------ ESTRATTO DEL TESTO ------
La Cantina si trova a Farra di Soligo, tra le colline del Prosecco di Conegliano e Valdobbiadene. Le titolari Marianna Zago e Ornella Martinotto, hanno deciso di espiantare tutta la Glera di pianura (rinunciando ad un’entrata facile) in favore dei vitigni resistenti. Affinamento sulle fecce per 8 mesi con frequenti remuage in cemento vetrificato.
È un bianco da uve Solaris, una varietà che marca molto il territorio. Il profilo aromatico si fa più dolce, con note di pesca, petalo di rosa, mango ed erbe di campo. È evidente il richiamo al Moscato, genitore del Solaris, a cui si aggiunge una mineralità di pietra focaia. La nota aromatica si sente ma è tutt’altro che sfacciata. Agilità di beva e freschezza contraddicono il sorso.

Renitens – Vino bianco 2021

Le uve sono raccolte nei sei diversi territori delle aziende che compongono la rete Resistenti, tra Veneto, Friuli e Trentino. Vinificazioni separate nelle singole Cantine poi assemblaggio da parte di Nicola Biasi che, vendemmia dopo vendemmia, sceglie la migliore combinazione volta a costituire il biglietto da visita del gruppo. Nel caso dell’annata 2021, il 30% della massa fa un passaggio in legno. Solo 1200 bottiglie sul mercato da fine ottobre.
È un bianco complesso, dal naso discreto e armonico. Fruttato netto e preciso, note verdi, tropicali. In bocca una nota savory, eleganza cremosa e acidità che dona slancio alla beva. Già godibile adesso, ha un nerbo scalpitante e darà un piacere riassaggiarlo fra 3-4 anni almeno.
------ MATERIALE FORNITO ------
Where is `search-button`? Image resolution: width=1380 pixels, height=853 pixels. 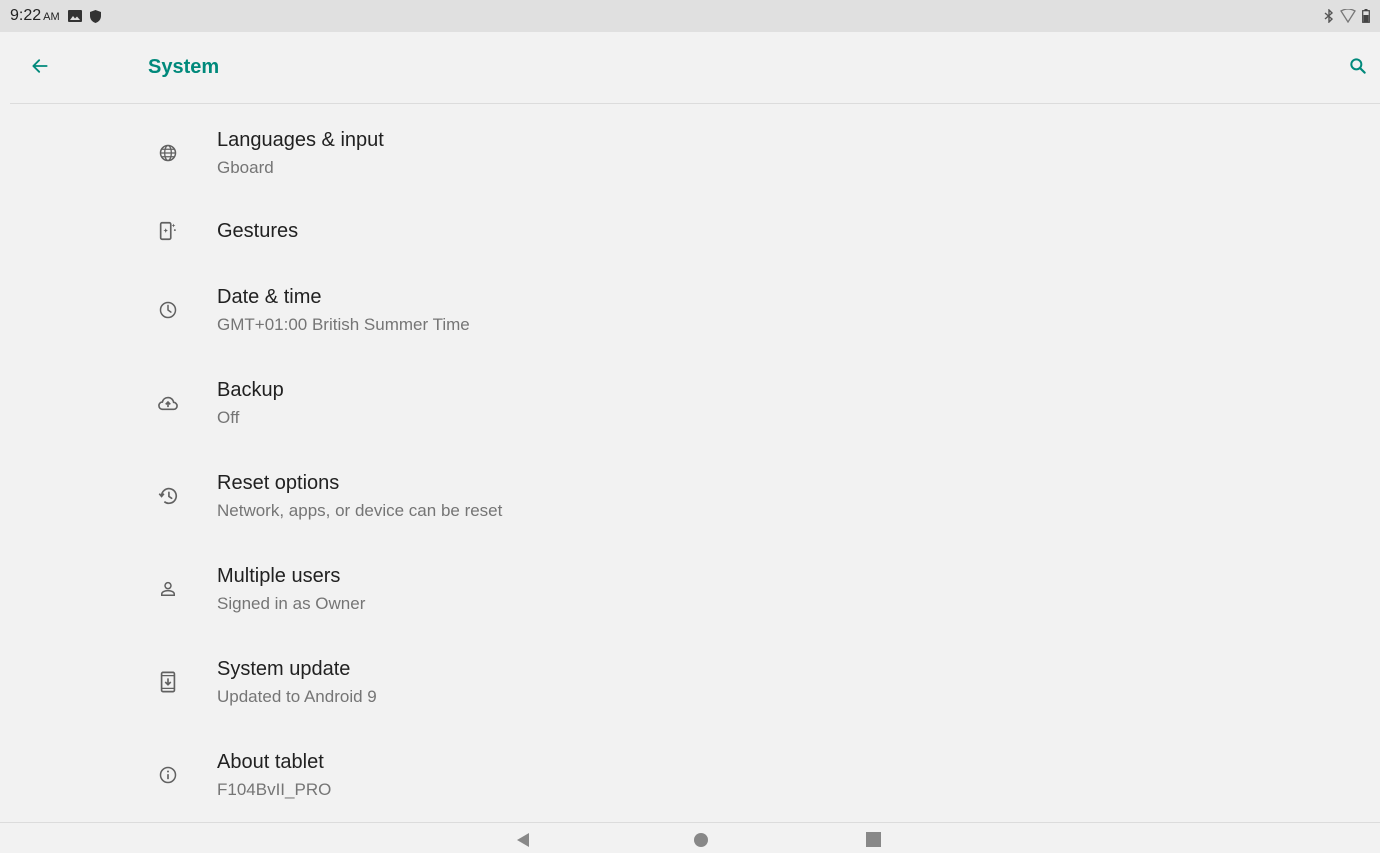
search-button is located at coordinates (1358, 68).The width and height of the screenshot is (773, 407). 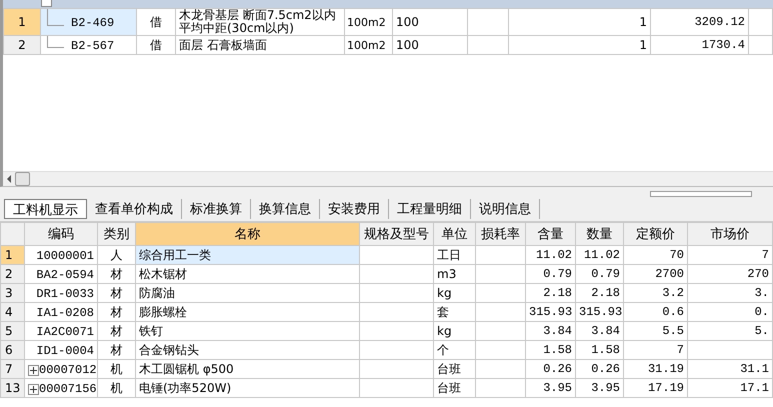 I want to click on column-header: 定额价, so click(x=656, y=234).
------
CONSEGNA
Ricopia parola per parola il passo del brano sui vini che comincia con le parole "Le uve sono" e fermati dopo le parole "da fine ottobre.".

SVOLGIMENTO
Le uve sono raccolte nei sei diversi territori delle aziende che compongono la rete Resistenti, tra Veneto, Friuli e Trentino. Vinificazioni separate nelle singole Cantine poi assemblaggio da parte di Nicola Biasi che, vendemmia dopo vendemmia, sceglie la migliore combinazione volta a costituire il biglietto da visita del gruppo. Nel caso dell’annata 2021, il 30% della massa fa un passaggio in legno. Solo 1200 bottiglie sul mercato da fine ottobre.